Hey, you go with what you got.

Domenici's bumpy early start has shown that while he has the DNA of a political legend, he didn't inherit the experience. His test on the brightly lit statewide stage of La Politica will ultimately be taken by him not his father. So far, there are more differences than similarities between the two.

GOP Chair Yates
Political junkies like us may be enjoying the internecine GOP warfare, but it is already worrying GOP Chairman Harvey Yates, Jr. who is calling on the candidates to cool it. Harvey is getting heartburn over the outbreak of negative campaigning among the five rivals, as revealed in this memo he sent to the Guv hopefuls and obtained by our Alligators:

Our polling suggests that a Republican has an excellent chance of being elected governor. However, this will not happen if the Republican diminished by negative statements aimed by one Republican against another. Further, negative statements are particularly disgusting when they are based on half-truth or sloppy reasoning.

There are many folks who desire that we Republicans win the upcoming election...The possibility of satisfying their desire will be thwarted if overblown candidate egos get in the way of good judgment..If a candidate cannot run his or her race by clearly stating a positive message aimed at enhancing Republican chances in November, rather than diminishing them, that candidate needs to drop out of the gubernatorial race.

Harvey is throwing a Hail Mary if he hopes to get any of these folks to back off now. As he notes, the smell of blood is in the water--Democratic blood--and the feeding frenzy over this coveted nomination is only in the early innings. Still, Harvey's heckling may inhibit the candidates from personal assaults like who wet the bed when they were a kid and who has body piercings on undisclosed locations. Otherwise, this thing is headed into the tar pits.

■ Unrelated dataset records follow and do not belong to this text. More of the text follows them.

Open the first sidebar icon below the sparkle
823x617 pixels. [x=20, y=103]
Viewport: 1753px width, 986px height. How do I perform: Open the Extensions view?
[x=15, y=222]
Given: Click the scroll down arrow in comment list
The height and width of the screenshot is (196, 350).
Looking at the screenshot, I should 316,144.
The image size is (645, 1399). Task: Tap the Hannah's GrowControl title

Democrats are anxiously watching from the sideline this riveting GOP primary battle. Does Domenici's bumpy start give a lift to Allen Weh, the front runner for the nomination before Domenici got in? The D's are wishing for it, believing Weh is the easiest of the GOP entrants to take out in November.

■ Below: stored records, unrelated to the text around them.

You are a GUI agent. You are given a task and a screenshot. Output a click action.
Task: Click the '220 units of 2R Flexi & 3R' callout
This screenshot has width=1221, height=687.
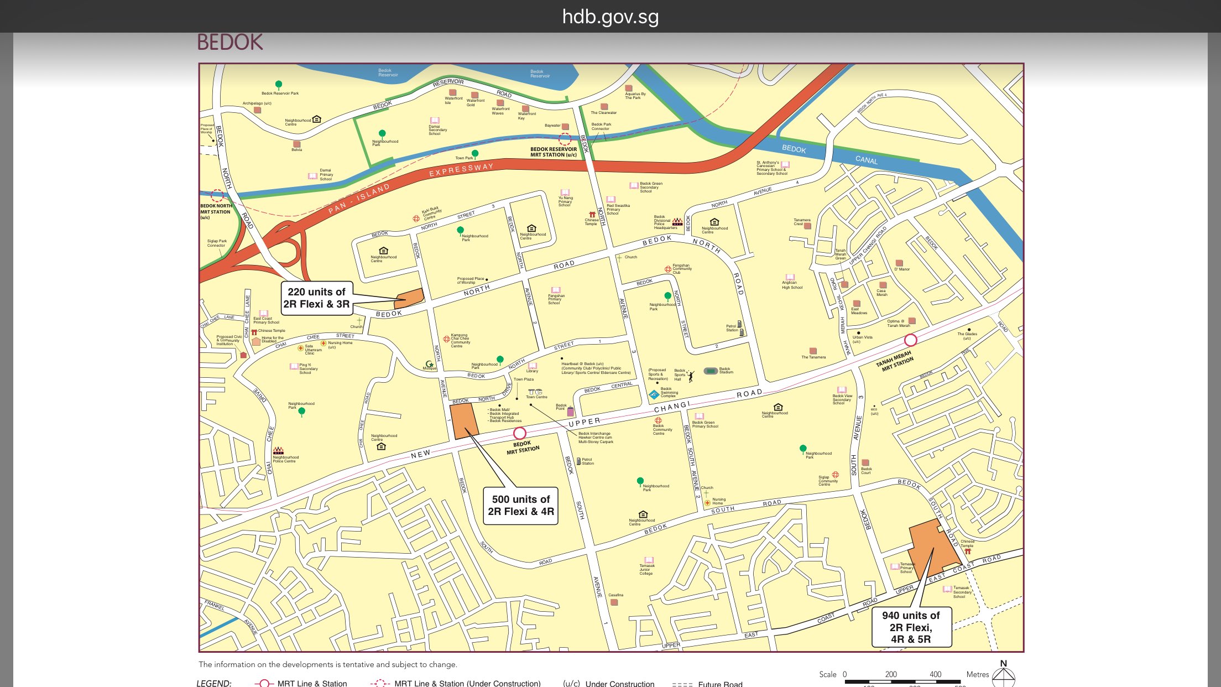tap(316, 298)
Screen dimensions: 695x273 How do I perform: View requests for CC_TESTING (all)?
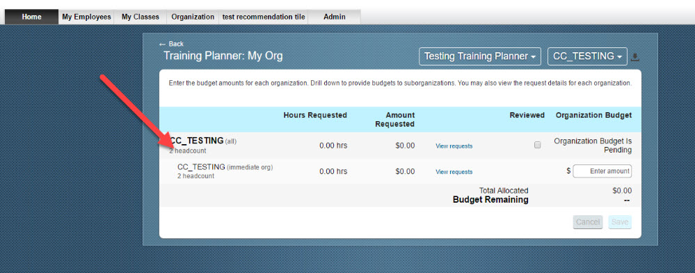[454, 146]
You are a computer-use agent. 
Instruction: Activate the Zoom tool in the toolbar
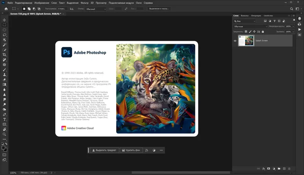5,134

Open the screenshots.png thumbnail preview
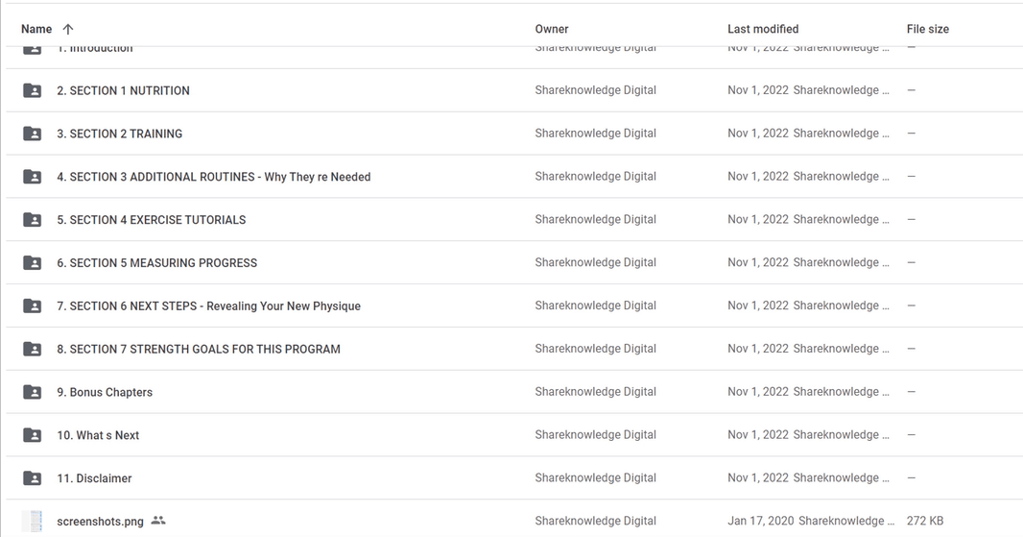[x=32, y=522]

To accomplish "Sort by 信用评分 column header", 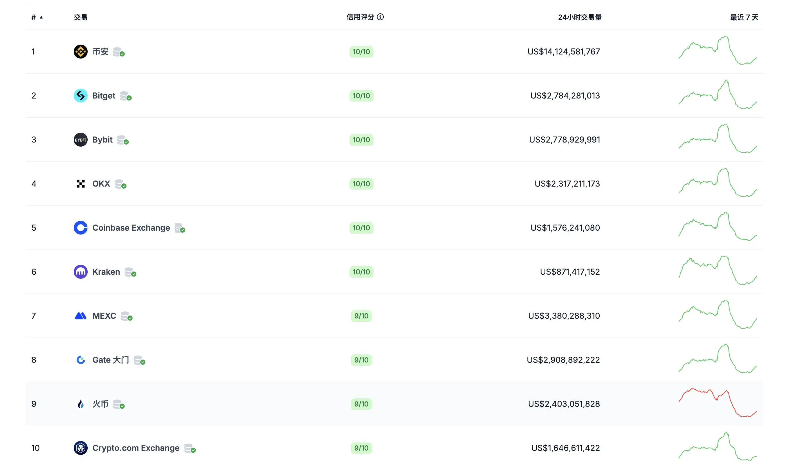I will pyautogui.click(x=360, y=17).
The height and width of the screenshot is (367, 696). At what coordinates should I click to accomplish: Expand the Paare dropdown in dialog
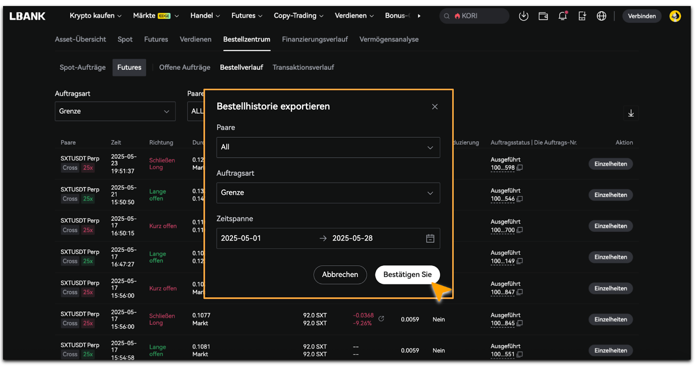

The early scrapping--soon to likely go full-fledged nuclear--is also very welcome to the Dems as Lt. Governor Diane Denish, to be crowned the 2010 Dem Guv nominee, faces enough problems trying to finesse a disastrous legislative session and the special session to come this week. Harvey's greatest fear is Di's greatest hope--a Republican circular firing squad.

Rep. Heinrich
With the change in the political climate, the New Mexico governor's office appears to be more in play for the Republicans than six months ago, but what about the ABQ congressional race? Given that climate change should one also expect a closer contest between Dem incumbent Martin Heinrich and GOP challenger Jon Barela? Perhaps. But national political handicapper Stu Rothenberg doesn't even list the ABQ contest among the 74 House races he sees as being in play in 2010.

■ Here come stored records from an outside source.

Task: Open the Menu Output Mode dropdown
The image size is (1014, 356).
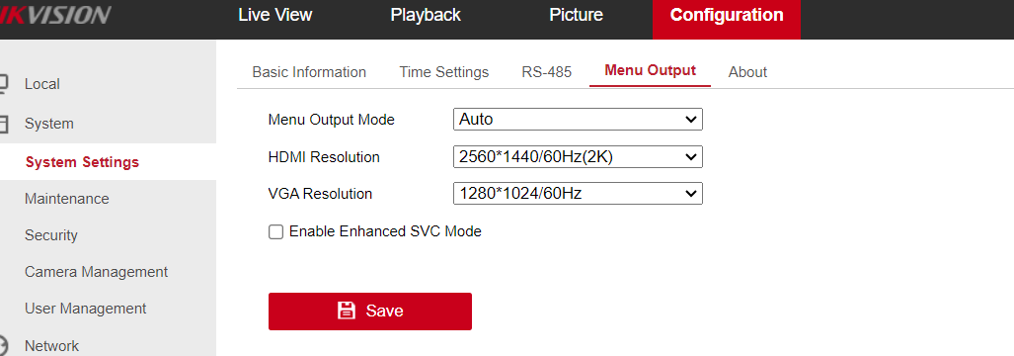Action: (x=578, y=119)
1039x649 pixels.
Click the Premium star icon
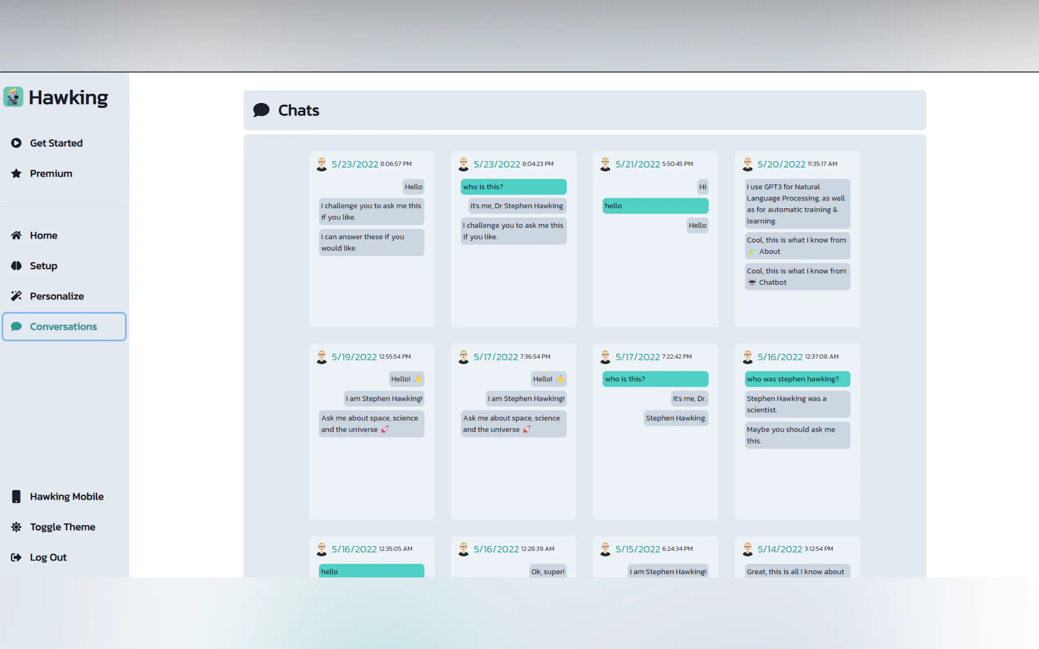coord(16,173)
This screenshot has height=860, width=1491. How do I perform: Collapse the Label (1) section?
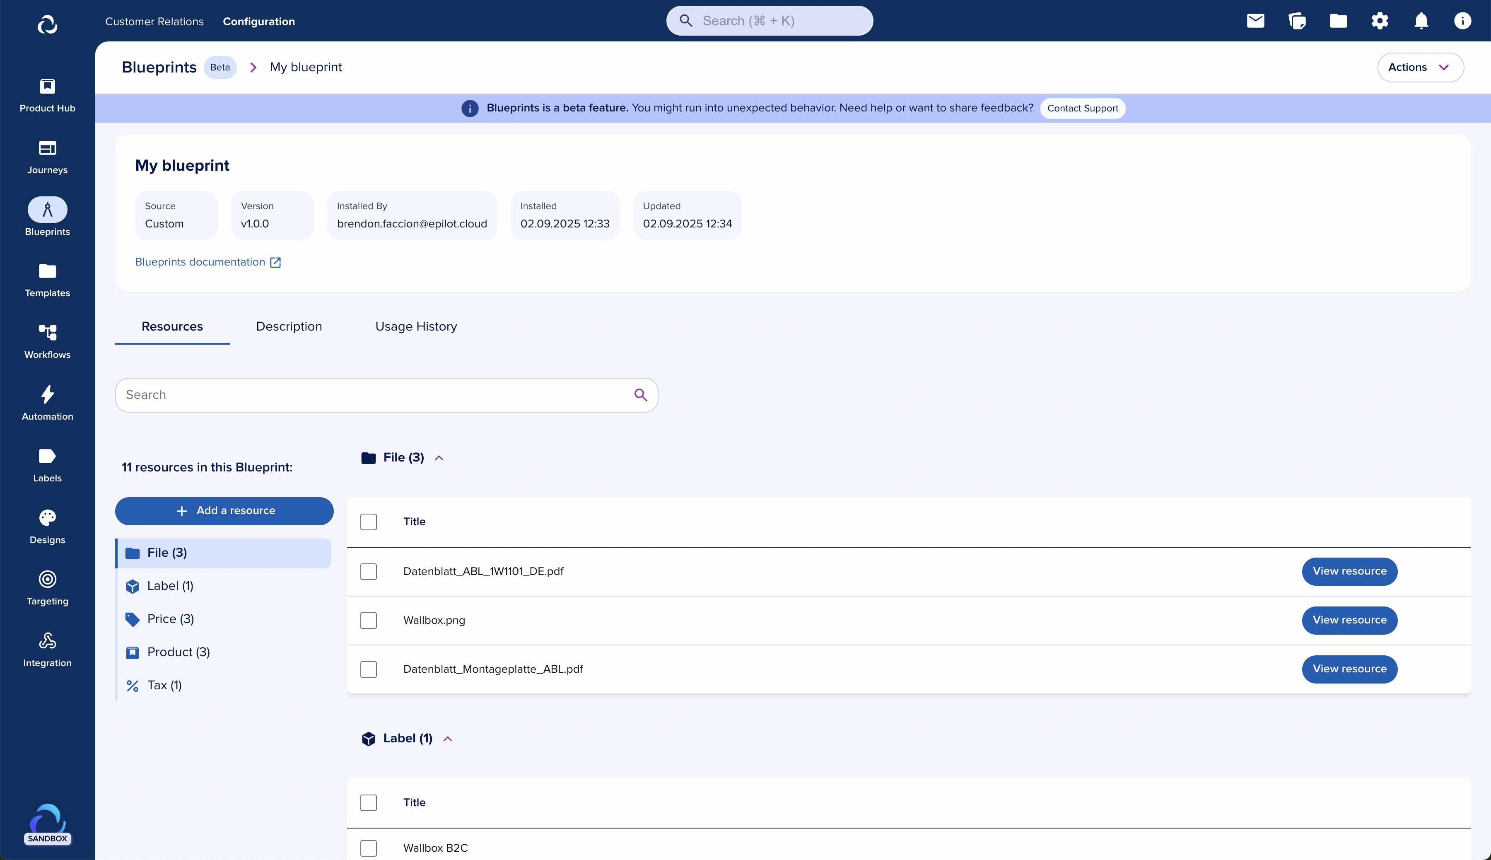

When Republican Heather Wilson held the seat, the race was always listed as a race to watch. But the district's registration is majority Democrat. Now that the Dems have one of their own in the seat after a 40 year drought, it may be more difficult for Barela and the R's to assemble the old coalition of D's and R's that kept the seat in their column. Heinrich not making any major screw-ups isn't helping them either.


From GOP land commission candidate Spiro Vassilopoulos:

Spiro didn’t shorten his last name to make life easier and he won’t short-change the State of New Mexico...

From former NM GOP Governor Dave Cargo on the race between the five current GOP Guv candidates:

They are fighting it out for last place!

From KKOB-AM radio political reporter Peter St. Cyr:

Geez, the GOP candidates are going to go negative to pull even with Domenici. That will use up financial resources in the primary. Will the R's have time to reload to battle Denish's millions in the general?


That bill we blogged about that would have moved state funds out of the big national banks and into local ones and that drew national media attention to Dem Santa Fe State Rep. Brian Egolf never did make it out of the Legislature. It had passed the House, but died in the Senate.